__WHAT THE TASK ASKS__: In the entries below, find the line with "Instruction: Click the" and transcribe it and every line after it exactly, through the last line, without pictures.

═════ DATA FOR THIS TASK ═════

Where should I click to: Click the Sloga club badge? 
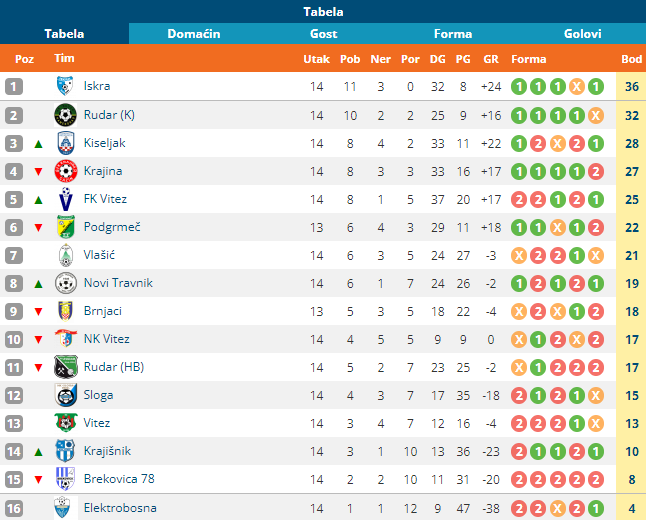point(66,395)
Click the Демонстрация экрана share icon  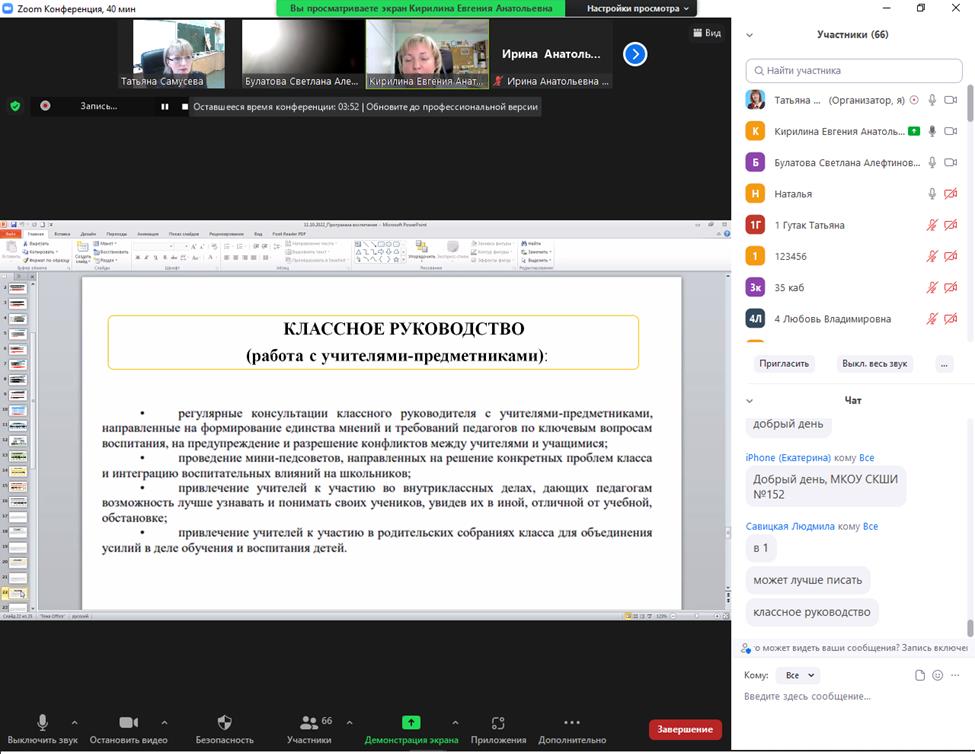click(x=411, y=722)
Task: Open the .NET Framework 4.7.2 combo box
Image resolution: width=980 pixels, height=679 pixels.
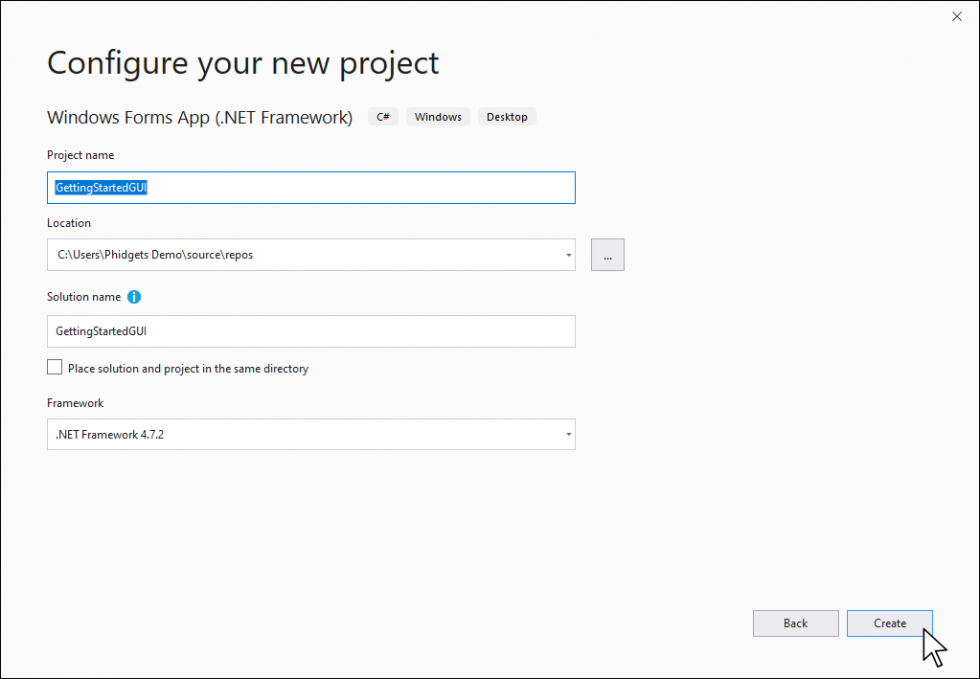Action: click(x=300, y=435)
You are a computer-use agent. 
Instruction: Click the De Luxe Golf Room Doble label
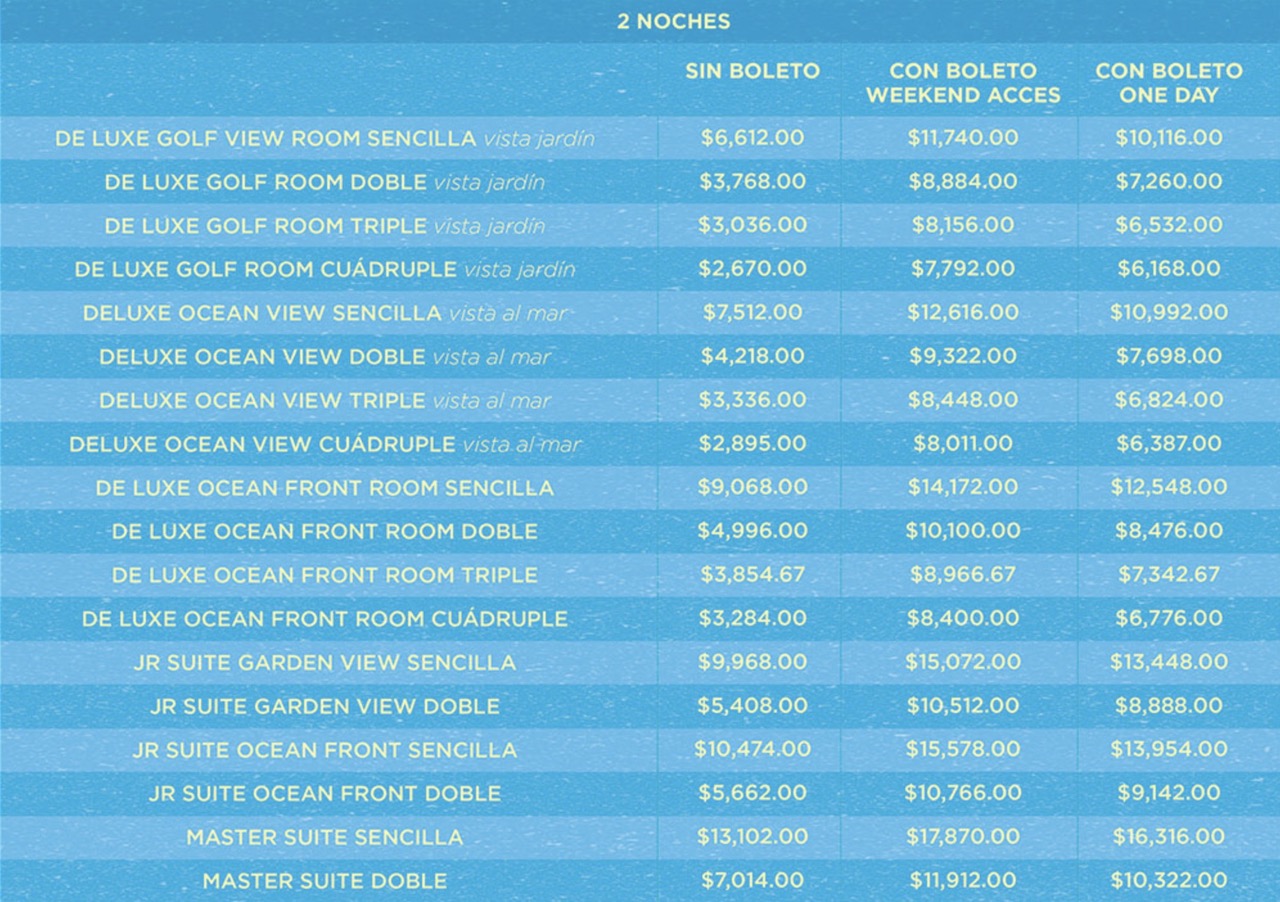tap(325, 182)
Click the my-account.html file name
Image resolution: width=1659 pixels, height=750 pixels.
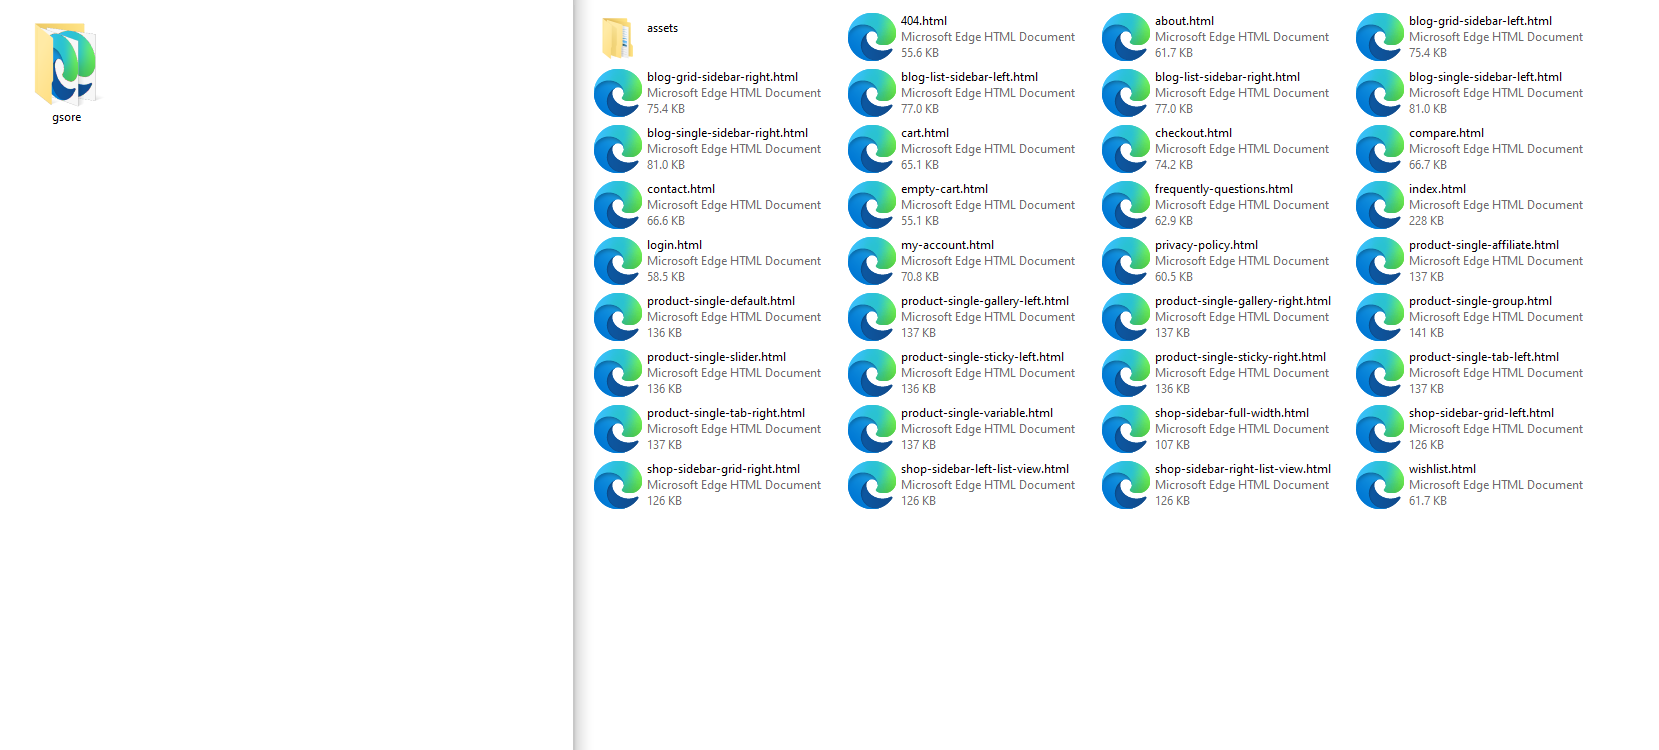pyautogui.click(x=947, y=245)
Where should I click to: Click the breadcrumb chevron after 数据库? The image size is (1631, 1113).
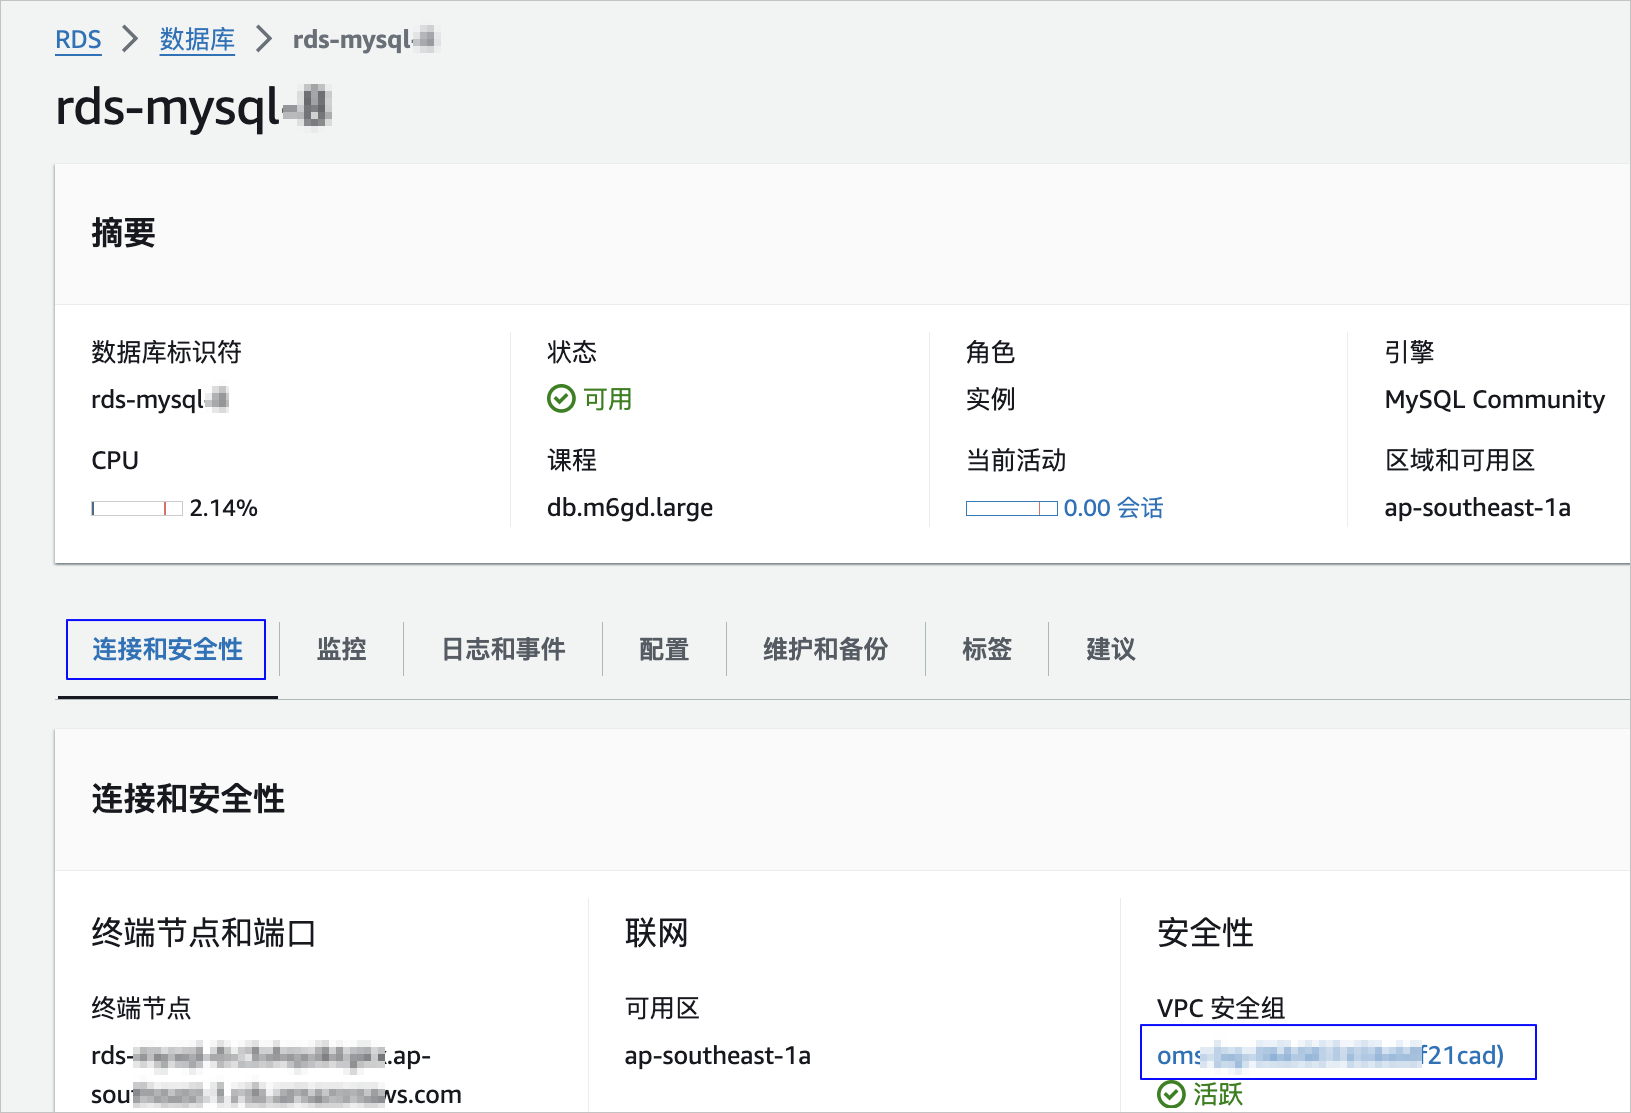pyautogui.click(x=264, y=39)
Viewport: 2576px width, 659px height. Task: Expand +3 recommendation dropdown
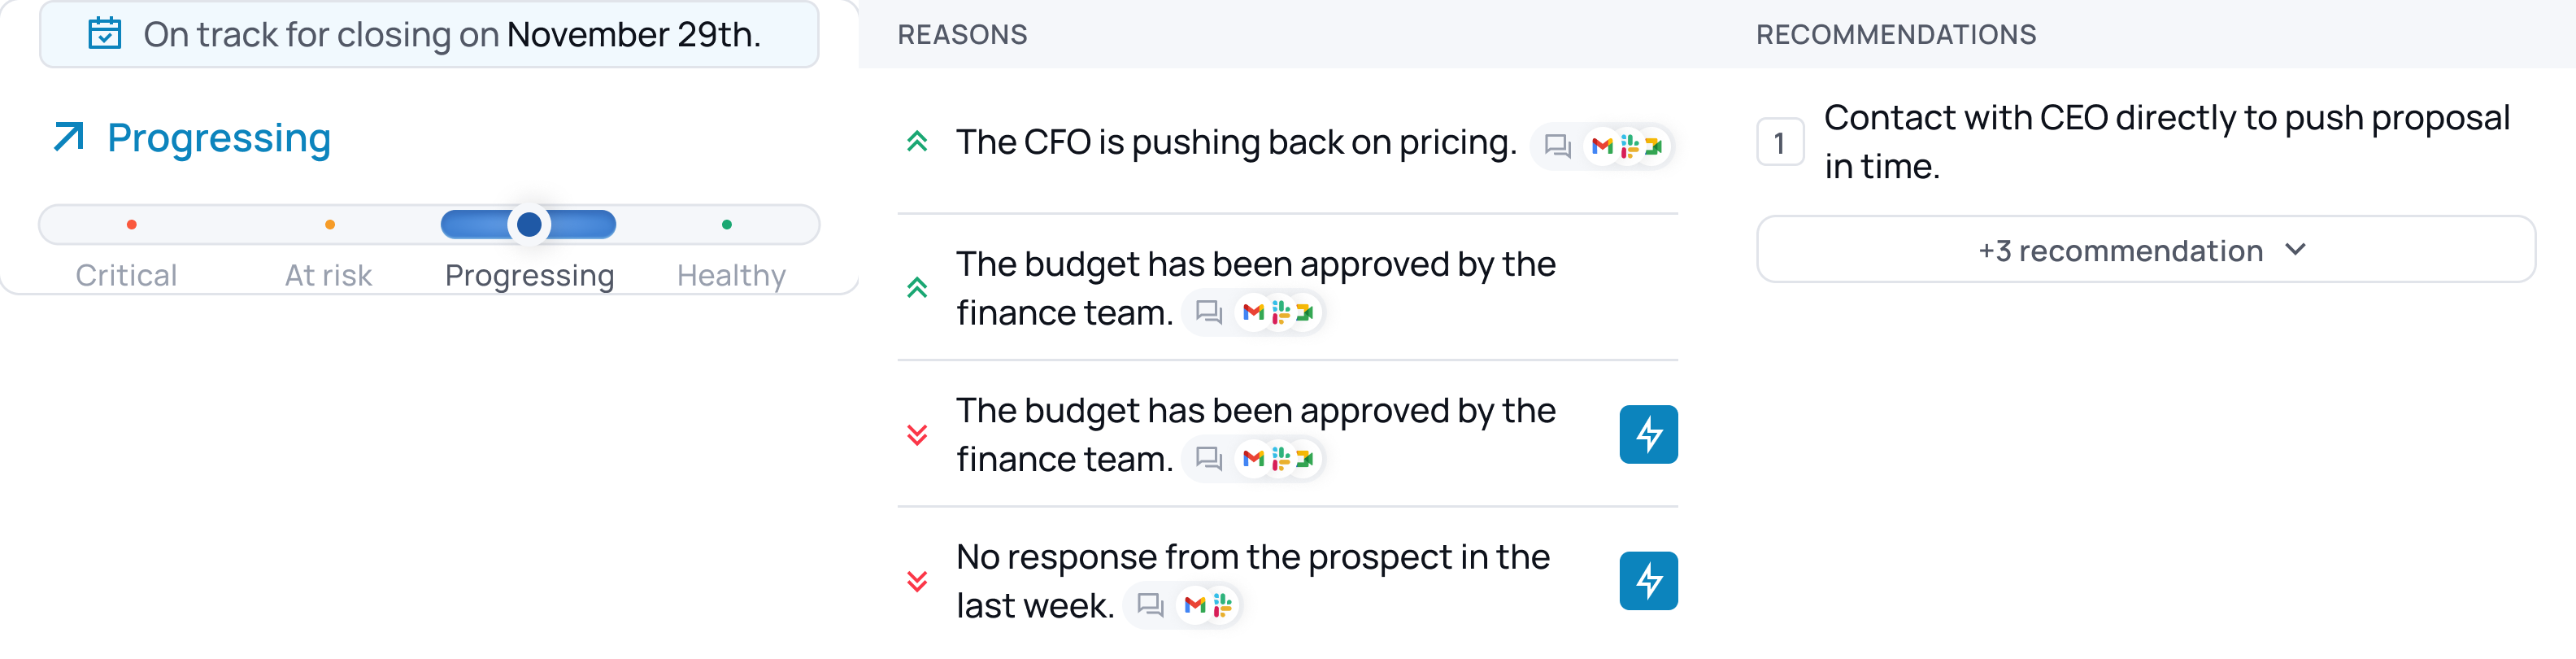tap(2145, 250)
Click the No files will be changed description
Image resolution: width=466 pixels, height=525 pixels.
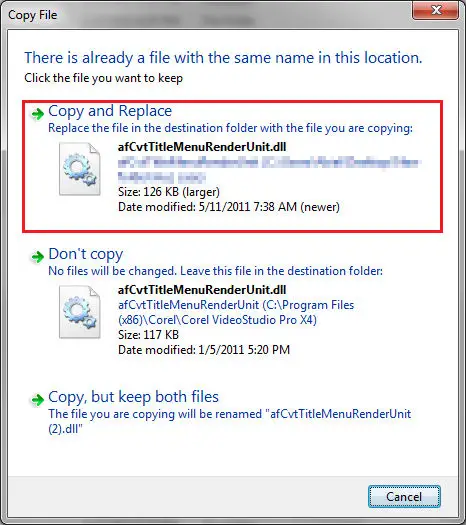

═════

__EXERCISE ANSWER__:
Instruction: Click the De Luxe Golf Room Doble label
tap(325, 182)
Click the my-account.html file name
Image resolution: width=1659 pixels, height=750 pixels.
pyautogui.click(x=947, y=245)
Where should I click to: Click the breadcrumb chevron after 数据库? The image size is (1631, 1113).
pyautogui.click(x=264, y=39)
Viewport: 2576px width, 659px height. Task: Expand +3 recommendation dropdown
tap(2145, 250)
Click the No files will be changed description
Image resolution: width=466 pixels, height=525 pixels.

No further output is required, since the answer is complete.